• **SET PROBLEM**: Rewrite every item below, from the line containing "Select cell containing match number 432" down to the line containing "Click the 30", with both of those lines included, and raise each click coordinate in the answers by 62 while leaving the rest of the lines unchanged.

• **SUPPLIED MATERIAL**:
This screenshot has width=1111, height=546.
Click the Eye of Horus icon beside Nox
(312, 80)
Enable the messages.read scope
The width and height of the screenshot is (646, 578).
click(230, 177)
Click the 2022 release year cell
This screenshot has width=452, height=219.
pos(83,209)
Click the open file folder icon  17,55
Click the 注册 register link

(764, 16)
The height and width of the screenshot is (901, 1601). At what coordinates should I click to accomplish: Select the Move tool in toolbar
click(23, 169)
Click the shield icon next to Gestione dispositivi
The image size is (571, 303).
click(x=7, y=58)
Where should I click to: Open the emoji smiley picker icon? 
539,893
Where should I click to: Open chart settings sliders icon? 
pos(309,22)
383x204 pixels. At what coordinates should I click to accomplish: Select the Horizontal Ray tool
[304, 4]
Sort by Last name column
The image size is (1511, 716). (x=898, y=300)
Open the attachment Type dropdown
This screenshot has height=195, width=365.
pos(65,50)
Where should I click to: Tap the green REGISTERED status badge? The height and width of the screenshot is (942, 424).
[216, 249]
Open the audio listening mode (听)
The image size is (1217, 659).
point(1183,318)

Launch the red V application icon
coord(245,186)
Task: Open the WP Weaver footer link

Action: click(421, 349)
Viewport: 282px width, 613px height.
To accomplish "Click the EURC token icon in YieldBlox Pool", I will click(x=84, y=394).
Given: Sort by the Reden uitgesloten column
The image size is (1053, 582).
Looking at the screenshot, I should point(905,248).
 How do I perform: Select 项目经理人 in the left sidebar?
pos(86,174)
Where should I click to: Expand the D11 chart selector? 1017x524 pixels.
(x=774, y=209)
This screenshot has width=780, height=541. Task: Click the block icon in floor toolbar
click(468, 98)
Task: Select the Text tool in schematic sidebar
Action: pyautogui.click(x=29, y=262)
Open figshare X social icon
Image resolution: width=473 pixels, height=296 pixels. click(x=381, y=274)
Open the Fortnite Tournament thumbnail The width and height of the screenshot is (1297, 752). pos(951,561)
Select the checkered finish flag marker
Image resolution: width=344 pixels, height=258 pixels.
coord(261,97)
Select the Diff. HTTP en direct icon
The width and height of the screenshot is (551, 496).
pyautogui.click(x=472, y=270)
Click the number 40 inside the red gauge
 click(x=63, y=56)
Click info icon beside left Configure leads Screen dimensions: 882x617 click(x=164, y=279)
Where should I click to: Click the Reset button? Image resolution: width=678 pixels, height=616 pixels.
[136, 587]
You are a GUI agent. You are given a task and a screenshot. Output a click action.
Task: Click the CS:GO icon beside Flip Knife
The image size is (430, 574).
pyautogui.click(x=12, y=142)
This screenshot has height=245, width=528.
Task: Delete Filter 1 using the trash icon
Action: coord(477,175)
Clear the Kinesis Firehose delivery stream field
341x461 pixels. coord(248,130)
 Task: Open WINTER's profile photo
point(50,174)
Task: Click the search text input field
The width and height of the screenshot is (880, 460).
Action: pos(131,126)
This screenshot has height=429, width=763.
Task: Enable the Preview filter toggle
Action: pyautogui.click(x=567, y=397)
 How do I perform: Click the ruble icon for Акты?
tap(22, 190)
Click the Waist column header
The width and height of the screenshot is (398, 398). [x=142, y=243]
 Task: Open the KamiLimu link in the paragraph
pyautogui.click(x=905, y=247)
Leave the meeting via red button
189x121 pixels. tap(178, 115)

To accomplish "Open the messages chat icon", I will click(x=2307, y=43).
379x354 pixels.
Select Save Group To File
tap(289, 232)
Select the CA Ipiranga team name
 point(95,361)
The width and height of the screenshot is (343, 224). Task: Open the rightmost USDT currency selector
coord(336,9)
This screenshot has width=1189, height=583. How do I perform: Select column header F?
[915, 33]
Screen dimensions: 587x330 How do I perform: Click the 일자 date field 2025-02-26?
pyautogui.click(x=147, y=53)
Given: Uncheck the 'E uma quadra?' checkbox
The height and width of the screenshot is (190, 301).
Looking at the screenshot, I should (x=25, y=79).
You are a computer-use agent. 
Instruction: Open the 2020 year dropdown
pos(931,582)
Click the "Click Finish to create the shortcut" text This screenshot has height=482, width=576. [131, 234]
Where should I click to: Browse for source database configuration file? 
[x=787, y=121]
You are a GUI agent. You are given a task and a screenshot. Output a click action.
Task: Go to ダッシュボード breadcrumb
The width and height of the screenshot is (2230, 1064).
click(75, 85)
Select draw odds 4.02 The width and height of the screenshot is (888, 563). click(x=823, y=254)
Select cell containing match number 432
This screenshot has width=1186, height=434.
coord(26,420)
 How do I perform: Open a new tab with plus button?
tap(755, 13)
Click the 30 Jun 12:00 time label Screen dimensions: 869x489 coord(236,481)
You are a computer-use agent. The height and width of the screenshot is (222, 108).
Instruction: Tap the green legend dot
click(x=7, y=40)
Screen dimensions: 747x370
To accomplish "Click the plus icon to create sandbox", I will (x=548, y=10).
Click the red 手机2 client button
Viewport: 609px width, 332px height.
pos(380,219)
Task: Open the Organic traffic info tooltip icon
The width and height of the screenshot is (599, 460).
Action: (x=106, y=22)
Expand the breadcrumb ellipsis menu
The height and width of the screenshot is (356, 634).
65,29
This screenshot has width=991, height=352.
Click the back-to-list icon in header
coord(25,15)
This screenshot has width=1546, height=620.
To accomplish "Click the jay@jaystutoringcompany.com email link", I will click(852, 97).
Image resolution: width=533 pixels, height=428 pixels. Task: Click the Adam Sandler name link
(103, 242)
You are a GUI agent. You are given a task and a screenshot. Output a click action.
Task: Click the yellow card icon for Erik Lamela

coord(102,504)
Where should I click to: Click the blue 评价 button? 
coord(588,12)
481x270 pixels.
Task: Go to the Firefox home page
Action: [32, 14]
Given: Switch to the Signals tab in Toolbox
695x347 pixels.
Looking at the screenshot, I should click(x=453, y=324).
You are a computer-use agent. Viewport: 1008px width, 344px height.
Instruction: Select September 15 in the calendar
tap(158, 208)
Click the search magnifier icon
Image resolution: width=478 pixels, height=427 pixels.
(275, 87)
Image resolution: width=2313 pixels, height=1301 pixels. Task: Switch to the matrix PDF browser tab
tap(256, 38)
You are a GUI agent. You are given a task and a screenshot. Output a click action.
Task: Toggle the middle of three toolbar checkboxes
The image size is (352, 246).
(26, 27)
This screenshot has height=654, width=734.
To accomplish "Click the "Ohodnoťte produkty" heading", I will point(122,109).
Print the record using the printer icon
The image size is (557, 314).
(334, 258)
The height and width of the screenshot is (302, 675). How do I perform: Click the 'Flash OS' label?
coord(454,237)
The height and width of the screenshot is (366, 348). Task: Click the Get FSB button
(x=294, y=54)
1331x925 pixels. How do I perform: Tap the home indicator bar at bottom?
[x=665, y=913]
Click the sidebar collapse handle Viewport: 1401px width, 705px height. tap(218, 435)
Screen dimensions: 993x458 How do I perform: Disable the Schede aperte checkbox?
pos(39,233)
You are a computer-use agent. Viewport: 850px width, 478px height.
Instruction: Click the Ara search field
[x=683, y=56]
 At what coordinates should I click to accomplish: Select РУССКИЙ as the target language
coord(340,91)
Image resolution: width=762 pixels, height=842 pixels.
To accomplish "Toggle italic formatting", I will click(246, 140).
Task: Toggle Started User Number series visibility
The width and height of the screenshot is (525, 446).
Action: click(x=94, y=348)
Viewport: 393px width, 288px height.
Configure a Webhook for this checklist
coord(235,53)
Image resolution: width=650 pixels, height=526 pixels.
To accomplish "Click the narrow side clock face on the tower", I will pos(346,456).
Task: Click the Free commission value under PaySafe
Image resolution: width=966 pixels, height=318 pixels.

• **OUTPUT FOR THIS EXERCISE**:
Select cell containing match number 432
This screenshot has width=1186, height=434.
coord(88,482)
 How do I perform: Open a new tab with plus button?
tap(817, 75)
Click the 30 Jun 12:00 time label Screen dimensions: 869x489 coord(298,543)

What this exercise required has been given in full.